1.  Organize your thoughts first.  Remember making outlines for research papers?  It’s still a good idea, but now you can do it in a way that is a little more helpful.  I dedicated a jump drive to the book.  I made a folder for each chapter.  Within that chapter, I made folders for each section.  I put a document or two in each folder.  If you have videos that you use frequently, you might want to include those too.  I already had those separated by chapter on my Mac, so I didn’t use jump drive space for that.
2.  However long you think it is going to take, it will take longer.  This isn’t a weekend project for the weekend before you start the chapter, at least not if you want to do it well.  I made doing the entire book a summer project and got through about two thirds of it.  If I hadn’t had other goals for the summer, I probably could have finished it; but it was more time consuming than I imagined. 
3.  Let the links come to you as you write.  I started making a list of links before I began writing, but as I wrote, I found that it was really easier to let them lead me.  As I was writing an example, I would want to look it up.  I figured if I wanted to look it up, the kids might too and included it.  If I had limited myself to the planned material, I wouldn’t have as much good stuff.

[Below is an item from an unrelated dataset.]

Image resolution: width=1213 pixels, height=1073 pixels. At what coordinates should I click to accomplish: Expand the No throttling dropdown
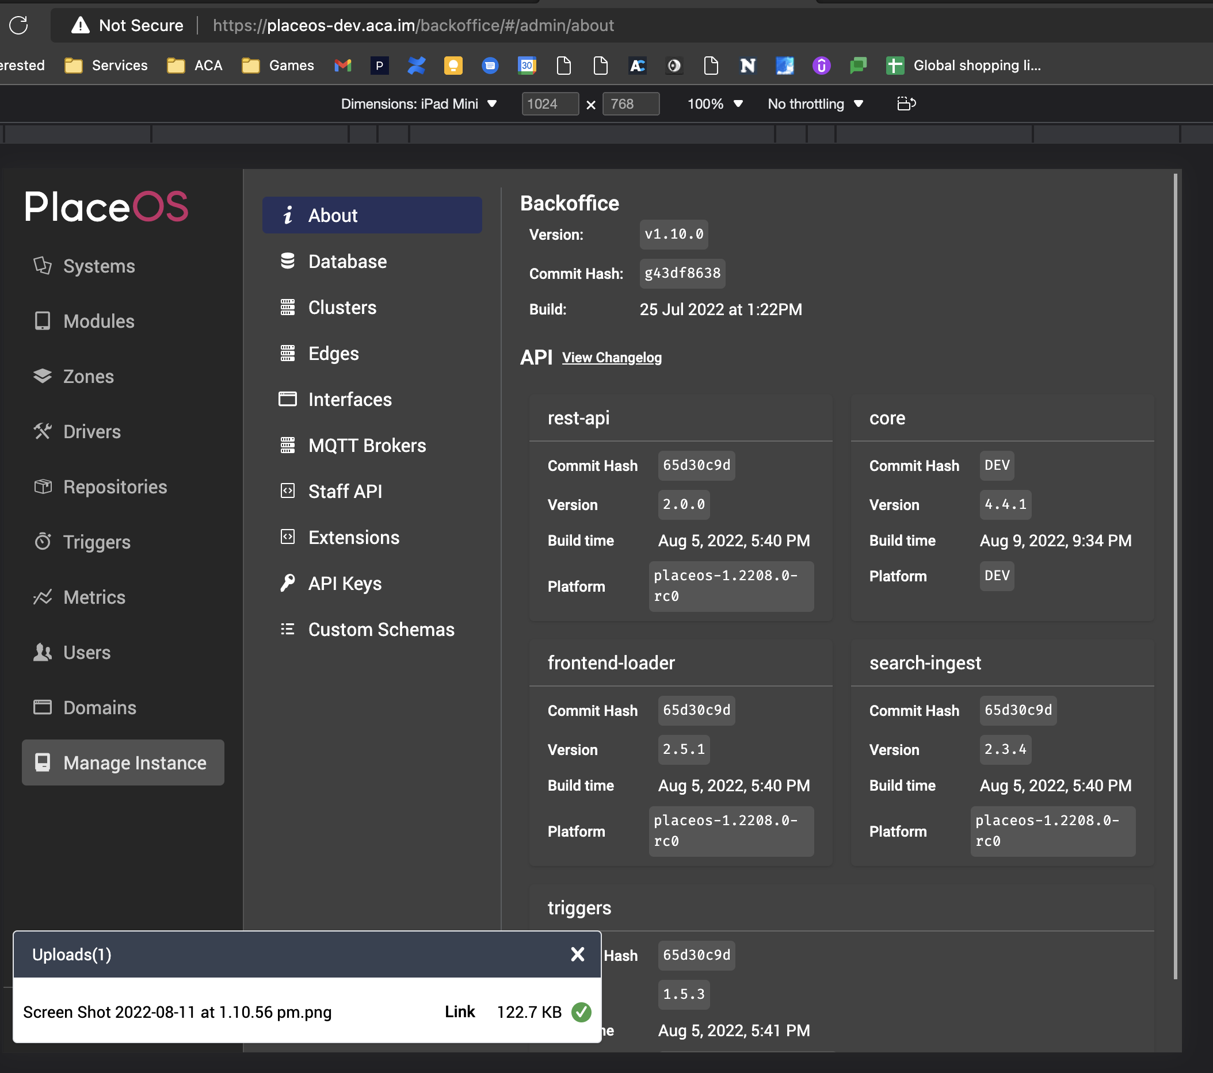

4.  Don’t feel like you have to write in order.  If you are putting your writing in documents and then copying and pasting them into iBooks Author (which I recommend), you don’t need to write it in order.  Start with what you are most comfortable with writing.  It gives you some momentum.  Write the chapter you taught this week this weekend while it is still fresh in your mind.  When I was trying to start with chapter 1, I made little progress.  It was too daunting.  When I started with my favorite chapter, it was much easier to get going.

If your kids have Macs with Mavericks, they have iBooks to read.  If not, you can export to pdf.  The videos won’t work, but everything else will.  Some of my kids parents have asked for it on pdf because they have windows machines at their home and would like a “printed copy.”  I don’t know if they ever print it, but they can if they want to.

Don’t be afraid of this.  It seems scary, but it is really taking what you already know, teach, and do and putting into a lovely and accessible format.